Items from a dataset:
-- BEGIN --
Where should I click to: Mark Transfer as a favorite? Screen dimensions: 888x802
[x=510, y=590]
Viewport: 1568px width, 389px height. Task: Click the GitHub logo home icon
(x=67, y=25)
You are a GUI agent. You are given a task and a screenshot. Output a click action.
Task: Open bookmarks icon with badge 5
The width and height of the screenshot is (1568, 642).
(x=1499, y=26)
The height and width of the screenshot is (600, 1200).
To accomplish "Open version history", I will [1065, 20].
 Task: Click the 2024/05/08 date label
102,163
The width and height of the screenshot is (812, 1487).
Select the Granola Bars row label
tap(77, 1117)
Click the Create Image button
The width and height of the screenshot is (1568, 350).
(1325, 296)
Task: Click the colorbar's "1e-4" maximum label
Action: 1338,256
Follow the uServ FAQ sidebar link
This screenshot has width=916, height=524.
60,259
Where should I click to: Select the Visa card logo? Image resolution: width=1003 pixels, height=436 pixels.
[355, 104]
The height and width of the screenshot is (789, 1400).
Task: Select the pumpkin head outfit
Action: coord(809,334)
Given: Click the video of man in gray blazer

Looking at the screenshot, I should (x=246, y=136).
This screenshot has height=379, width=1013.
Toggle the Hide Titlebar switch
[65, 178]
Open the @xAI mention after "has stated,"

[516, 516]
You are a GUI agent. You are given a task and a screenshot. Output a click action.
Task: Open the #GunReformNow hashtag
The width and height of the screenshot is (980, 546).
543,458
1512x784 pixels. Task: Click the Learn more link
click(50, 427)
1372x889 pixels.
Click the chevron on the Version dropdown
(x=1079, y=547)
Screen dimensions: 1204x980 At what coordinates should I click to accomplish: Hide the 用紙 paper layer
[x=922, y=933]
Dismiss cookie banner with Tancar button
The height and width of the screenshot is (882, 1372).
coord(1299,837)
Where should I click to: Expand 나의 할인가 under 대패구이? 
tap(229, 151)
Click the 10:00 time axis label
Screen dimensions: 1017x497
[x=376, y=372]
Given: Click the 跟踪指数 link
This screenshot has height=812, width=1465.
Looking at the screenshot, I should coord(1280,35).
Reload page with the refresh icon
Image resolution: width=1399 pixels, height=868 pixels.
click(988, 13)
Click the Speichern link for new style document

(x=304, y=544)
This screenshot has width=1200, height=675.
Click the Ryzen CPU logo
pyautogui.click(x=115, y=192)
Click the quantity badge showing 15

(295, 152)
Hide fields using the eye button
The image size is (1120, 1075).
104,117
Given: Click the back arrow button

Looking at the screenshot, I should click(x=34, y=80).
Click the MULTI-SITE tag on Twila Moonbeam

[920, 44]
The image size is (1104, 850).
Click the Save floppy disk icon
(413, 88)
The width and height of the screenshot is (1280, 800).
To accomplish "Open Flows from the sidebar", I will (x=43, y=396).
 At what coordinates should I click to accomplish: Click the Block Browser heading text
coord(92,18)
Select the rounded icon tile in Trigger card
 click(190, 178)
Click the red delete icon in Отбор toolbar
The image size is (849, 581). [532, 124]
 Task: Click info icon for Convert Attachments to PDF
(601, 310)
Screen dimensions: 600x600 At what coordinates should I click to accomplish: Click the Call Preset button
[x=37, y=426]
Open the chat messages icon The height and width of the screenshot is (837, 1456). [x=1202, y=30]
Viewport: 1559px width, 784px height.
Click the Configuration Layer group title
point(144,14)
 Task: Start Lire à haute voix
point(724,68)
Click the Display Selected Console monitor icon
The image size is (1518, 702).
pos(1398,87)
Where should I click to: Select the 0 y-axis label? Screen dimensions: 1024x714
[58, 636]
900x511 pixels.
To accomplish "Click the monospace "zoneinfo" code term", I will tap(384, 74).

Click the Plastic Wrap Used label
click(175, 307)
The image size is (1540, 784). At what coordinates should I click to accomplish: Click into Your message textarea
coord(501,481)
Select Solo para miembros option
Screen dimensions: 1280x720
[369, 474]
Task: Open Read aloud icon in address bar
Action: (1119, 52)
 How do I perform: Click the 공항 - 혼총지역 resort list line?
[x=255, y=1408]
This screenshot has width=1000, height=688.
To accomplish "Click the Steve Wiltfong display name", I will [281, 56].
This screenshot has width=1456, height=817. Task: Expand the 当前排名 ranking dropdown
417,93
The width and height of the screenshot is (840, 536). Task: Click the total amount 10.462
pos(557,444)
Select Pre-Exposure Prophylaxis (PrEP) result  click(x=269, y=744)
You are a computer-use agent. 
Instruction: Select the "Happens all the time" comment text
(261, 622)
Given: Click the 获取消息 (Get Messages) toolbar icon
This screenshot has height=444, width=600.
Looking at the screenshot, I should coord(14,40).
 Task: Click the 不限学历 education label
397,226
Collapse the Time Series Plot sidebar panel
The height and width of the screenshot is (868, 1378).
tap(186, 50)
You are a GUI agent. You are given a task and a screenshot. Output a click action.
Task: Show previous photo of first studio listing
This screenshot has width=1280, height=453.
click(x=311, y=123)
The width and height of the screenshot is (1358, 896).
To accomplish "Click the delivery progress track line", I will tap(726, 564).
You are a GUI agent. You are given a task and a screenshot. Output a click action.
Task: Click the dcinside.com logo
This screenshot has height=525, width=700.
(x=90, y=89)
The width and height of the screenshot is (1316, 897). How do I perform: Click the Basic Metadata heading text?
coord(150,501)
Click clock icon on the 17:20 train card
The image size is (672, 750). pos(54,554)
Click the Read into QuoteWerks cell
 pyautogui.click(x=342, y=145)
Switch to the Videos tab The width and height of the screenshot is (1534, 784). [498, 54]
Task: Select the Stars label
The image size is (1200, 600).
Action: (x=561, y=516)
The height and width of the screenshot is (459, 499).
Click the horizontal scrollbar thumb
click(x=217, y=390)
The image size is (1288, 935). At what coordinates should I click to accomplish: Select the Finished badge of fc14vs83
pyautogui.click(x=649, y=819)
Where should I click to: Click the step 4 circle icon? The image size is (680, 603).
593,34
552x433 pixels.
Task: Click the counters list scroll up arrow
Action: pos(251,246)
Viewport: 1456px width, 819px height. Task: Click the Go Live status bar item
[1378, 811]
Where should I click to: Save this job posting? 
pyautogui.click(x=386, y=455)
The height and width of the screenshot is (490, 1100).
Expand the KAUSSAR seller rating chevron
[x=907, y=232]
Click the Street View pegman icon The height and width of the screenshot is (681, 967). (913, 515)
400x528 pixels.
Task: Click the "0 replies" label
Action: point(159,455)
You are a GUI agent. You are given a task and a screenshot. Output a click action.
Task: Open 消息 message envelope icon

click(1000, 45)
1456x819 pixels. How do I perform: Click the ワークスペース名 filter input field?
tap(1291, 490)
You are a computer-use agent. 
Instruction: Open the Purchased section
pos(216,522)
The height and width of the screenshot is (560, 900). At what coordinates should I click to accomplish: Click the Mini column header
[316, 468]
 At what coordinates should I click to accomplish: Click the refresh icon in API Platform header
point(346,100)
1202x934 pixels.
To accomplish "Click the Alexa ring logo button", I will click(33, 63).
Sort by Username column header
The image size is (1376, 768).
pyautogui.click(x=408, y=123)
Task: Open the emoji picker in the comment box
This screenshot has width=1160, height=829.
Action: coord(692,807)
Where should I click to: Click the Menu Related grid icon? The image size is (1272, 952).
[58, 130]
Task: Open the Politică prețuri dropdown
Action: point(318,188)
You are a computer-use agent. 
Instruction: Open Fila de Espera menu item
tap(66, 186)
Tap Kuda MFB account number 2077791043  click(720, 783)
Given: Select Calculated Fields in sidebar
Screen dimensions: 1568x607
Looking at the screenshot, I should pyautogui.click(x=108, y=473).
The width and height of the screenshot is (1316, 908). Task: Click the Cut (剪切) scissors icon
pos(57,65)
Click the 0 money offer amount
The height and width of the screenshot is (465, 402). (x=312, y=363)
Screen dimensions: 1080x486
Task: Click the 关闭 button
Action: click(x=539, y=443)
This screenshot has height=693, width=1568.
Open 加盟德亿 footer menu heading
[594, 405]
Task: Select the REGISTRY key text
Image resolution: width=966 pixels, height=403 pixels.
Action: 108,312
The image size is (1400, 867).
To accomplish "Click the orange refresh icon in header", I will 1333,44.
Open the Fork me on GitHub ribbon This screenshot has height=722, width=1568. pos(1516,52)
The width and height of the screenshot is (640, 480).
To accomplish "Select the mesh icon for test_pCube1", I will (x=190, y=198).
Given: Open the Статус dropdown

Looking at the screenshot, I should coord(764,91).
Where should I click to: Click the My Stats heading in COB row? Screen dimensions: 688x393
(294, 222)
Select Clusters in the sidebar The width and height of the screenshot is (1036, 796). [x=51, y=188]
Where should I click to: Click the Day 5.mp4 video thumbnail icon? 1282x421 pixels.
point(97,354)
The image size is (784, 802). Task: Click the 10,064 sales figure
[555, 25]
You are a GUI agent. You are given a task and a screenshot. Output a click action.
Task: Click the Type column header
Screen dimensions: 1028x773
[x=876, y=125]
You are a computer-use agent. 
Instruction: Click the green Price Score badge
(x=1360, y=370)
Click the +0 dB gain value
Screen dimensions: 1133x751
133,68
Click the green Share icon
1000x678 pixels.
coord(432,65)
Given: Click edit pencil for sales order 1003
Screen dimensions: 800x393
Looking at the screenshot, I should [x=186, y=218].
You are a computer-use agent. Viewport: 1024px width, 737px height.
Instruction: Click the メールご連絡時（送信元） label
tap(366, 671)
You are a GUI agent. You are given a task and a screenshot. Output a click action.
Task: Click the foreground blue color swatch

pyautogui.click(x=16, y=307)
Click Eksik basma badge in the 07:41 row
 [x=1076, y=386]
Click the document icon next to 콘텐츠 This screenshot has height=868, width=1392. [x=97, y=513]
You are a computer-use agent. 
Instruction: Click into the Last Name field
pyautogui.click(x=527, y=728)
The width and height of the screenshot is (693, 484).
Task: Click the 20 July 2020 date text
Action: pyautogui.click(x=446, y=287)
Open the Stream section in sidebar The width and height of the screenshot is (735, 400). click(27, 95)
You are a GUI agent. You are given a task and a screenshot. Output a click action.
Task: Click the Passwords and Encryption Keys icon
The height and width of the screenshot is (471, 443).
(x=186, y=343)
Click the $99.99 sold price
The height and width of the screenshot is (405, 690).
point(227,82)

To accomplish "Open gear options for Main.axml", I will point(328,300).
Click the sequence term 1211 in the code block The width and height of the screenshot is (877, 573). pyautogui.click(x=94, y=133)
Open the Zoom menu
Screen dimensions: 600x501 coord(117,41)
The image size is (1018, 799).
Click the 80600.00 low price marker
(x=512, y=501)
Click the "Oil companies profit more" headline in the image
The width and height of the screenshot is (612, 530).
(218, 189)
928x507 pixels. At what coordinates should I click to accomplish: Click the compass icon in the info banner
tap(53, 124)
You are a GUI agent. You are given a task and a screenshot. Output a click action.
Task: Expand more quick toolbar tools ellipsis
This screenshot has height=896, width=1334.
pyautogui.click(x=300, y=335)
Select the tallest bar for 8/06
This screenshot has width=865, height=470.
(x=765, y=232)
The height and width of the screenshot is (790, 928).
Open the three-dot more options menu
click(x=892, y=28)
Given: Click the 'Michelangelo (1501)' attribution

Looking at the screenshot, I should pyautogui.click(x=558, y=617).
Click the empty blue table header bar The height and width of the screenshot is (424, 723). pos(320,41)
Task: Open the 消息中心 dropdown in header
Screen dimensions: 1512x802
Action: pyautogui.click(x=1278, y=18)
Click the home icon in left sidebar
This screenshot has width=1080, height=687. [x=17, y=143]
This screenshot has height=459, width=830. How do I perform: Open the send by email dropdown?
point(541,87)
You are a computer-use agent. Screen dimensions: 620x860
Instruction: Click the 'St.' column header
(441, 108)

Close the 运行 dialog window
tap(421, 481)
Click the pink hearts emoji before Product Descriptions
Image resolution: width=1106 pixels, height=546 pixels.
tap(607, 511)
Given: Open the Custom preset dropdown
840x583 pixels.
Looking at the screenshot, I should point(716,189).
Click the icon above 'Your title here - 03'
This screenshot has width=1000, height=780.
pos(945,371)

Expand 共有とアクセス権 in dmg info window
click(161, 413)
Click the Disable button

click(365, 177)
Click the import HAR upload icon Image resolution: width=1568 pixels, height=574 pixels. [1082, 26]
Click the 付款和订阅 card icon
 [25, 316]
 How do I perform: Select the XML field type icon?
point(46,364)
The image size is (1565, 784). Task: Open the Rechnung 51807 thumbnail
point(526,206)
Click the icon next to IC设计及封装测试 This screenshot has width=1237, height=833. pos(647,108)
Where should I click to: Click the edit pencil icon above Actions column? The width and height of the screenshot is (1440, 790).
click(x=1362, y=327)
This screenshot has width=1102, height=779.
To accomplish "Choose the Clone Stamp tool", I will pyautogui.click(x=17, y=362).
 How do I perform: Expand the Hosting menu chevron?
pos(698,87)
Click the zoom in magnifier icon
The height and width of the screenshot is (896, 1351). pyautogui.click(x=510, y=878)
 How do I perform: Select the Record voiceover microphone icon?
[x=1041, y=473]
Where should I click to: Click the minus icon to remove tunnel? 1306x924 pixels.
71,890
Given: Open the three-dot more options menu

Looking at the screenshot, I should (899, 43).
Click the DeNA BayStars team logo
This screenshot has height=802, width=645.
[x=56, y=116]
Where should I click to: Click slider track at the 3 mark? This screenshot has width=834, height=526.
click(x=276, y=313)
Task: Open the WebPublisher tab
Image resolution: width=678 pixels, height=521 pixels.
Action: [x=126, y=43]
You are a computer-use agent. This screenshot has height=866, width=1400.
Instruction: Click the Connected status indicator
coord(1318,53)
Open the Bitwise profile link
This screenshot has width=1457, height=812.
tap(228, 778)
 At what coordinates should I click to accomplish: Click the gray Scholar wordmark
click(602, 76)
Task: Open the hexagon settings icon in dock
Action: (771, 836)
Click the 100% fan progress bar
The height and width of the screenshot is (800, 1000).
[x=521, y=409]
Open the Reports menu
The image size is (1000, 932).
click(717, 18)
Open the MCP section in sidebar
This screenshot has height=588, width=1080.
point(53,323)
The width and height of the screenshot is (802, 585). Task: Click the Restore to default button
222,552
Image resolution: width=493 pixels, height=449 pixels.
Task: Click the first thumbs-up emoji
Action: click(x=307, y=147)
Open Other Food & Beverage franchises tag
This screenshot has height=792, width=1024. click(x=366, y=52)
-- END --
=== WORK TO COMPLETE ===
Reproduce the records from the line with "Given: Click the back arrow button" to the line with "The image size is (849, 581). [532, 124]", both lines included, with no changes.

=== CORRECT ANSWER ===
Given: Click the back arrow button

Looking at the screenshot, I should click(x=34, y=80).
Click the MULTI-SITE tag on Twila Moonbeam

[920, 44]
The image size is (1104, 850).
Click the Save floppy disk icon
(413, 88)
The width and height of the screenshot is (1280, 800).
To accomplish "Open Flows from the sidebar", I will (x=43, y=396).
 At what coordinates should I click to accomplish: Click the Block Browser heading text
coord(92,18)
Select the rounded icon tile in Trigger card
 click(190, 178)
Click the red delete icon in Отбор toolbar
The image size is (849, 581). [532, 124]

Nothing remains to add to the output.